Treatment for CKD stage 3A & 3B

Treatment as in CKD stages 1 and 2, but with more careful monitoring for declining kidney function.

Treatment for CKD stages 4 & 5

Treatment as for CKD stages 1-3. Additionally, any medications should be reviewed, as the dose may need to be altered and some drugs may need to be avoided as they could damage the kidneys further. This should include prescribed drugs and any drugs bought at the chemist and complementary therapies. In CKD stages 4 and 5 it is usually necessary to get advice from a kidney specialist, as you may need additional medications to replace loss of certain functions of the kidneys. And you may have to start planning for kidney transplant, dialysis or supportive care.

CKD & Diabetes

CKD does not cause diabetes, but CKD can be a complication of diabetes. If someone with CKD also has diabetes, extra care to control the blood pressure, blood sugar levels and cholesterol levels is required. More intensive monitoring will be performed, including extra urine tests to look for protein in the urine, as poorly controlled diabetes can make kidneys fail faster.

What if the kidney function keeps on getting worse & worse?

In people with declining kidney function, a treatment plan should be made with a kidney specialist team well before CKD stage 5 is reached.

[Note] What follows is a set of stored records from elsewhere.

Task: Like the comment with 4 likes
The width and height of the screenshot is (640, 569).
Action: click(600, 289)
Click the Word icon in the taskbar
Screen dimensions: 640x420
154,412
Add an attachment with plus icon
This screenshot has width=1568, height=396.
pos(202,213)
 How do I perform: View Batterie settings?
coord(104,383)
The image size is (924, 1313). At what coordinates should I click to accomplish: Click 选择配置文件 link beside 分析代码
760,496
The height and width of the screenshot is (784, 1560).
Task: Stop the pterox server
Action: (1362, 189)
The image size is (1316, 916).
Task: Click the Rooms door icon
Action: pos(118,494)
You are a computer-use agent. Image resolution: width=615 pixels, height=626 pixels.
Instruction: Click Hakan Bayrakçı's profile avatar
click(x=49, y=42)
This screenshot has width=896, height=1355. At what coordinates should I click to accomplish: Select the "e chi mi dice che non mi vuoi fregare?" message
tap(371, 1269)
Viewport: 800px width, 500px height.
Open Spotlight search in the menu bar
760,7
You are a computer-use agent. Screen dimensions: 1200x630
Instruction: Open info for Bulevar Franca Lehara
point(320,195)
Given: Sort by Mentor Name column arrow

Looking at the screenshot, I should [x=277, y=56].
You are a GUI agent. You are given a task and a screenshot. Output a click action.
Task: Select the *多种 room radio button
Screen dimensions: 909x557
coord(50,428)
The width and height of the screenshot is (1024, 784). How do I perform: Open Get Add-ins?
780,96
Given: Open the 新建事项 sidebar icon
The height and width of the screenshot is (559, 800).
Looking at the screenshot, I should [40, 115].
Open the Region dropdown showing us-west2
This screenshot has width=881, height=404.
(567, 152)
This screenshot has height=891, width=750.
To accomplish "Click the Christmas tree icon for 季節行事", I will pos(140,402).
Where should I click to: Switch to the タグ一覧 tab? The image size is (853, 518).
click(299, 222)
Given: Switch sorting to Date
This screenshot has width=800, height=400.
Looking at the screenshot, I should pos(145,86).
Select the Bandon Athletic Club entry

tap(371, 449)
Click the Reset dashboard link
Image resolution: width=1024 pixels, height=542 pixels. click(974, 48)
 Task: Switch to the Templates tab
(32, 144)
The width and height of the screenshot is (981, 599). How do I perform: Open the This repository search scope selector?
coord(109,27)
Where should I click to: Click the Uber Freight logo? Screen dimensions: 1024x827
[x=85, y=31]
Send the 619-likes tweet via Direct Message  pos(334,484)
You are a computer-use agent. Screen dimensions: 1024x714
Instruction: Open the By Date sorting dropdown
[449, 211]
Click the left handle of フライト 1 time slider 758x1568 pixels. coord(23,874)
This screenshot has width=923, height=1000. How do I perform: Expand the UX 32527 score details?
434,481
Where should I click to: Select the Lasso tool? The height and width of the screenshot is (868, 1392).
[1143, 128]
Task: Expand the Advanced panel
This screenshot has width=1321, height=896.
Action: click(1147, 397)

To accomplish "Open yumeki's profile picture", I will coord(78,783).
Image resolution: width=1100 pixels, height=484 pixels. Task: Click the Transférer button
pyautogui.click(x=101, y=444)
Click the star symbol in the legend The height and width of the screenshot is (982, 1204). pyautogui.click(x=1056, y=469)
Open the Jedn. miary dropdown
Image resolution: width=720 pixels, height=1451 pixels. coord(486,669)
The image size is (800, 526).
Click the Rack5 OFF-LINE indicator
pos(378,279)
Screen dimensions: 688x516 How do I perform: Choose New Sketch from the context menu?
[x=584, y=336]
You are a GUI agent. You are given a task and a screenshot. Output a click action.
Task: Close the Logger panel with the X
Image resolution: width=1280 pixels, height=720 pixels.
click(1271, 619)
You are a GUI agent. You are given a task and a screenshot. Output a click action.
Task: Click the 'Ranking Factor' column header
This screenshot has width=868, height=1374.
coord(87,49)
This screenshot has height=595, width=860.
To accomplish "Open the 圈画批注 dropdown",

Leading a normal life with CKD

Most people with CKD should be able to lead normal lives. CKD does not normally run in families and routine family screening is not necessary if one person is affected. However, some specific types of kidney disease do run in families, and people should check with their health care team to see if testing of family members is needed.

CKD & Pregnancy

It is important to plan pregnancy and contact your GP/kidney doctor promptly if you become pregnant unplanned. This is because in some patients, pregnancy can be an added strain on their kidneys and they require closer monitoring. Certain medications can be toxic to the unborn baby or passed in breastmilk so have them clarified. A very small number of patients with CKD can be at a slightly increased risk of other pregnancy-associated complications, including impaired growth of baby and pre-term delivery. You may be asked to start aspirin, may need frequent pre-natal scans and may be referred to a specialist center for clinics that have both a kidney doctor and an obstetrician. A lot of people with CKD do have successful pregnancies but just needs planning, education and close monitoring.


To reduce your risk of developing kidney disease:

  • Follow instructions on over-the-counter medications. When using nonprescription pain relievers, such as aspirin, ibuprofen (Advil, Motrin IB, others) and acetaminophen (Tylenol, others), follow the instructions on the package. Taking too many pain relievers for a long time could lead to kidney damage.

  • Maintain a healthy weight. If you're at a healthy weight, maintain it by being physically active most days of the week. If you need to lose weight, talk with your doctor about strategies for healthy weight loss.

  • Don't smoke. Cigarette smoking can damage your kidneys and make existing kidney damage worse. If you're a smoker, talk to your doctor about strategies for quitting. Support groups, counseling and medications can all help you to stop.

  • Manage your medical conditions with your doctor's help. If you have diseases or conditions that increase your risk of kidney disease, work with your doctor to control them. Ask your doctor about tests to look for signs of kidney damage.

A note from Pan Medical Kampala

Make an appointment with your doctor if you have signs or symptoms of kidney disease. Early detection might help prevent kidney disease from progressing to kidney failure.

If you have a medical condition that increases your risk of kidney disease, your doctor may monitor your blood pressure and kidney function with urine and blood tests during office visits. Ask your doctor whether these tests are necessary for you.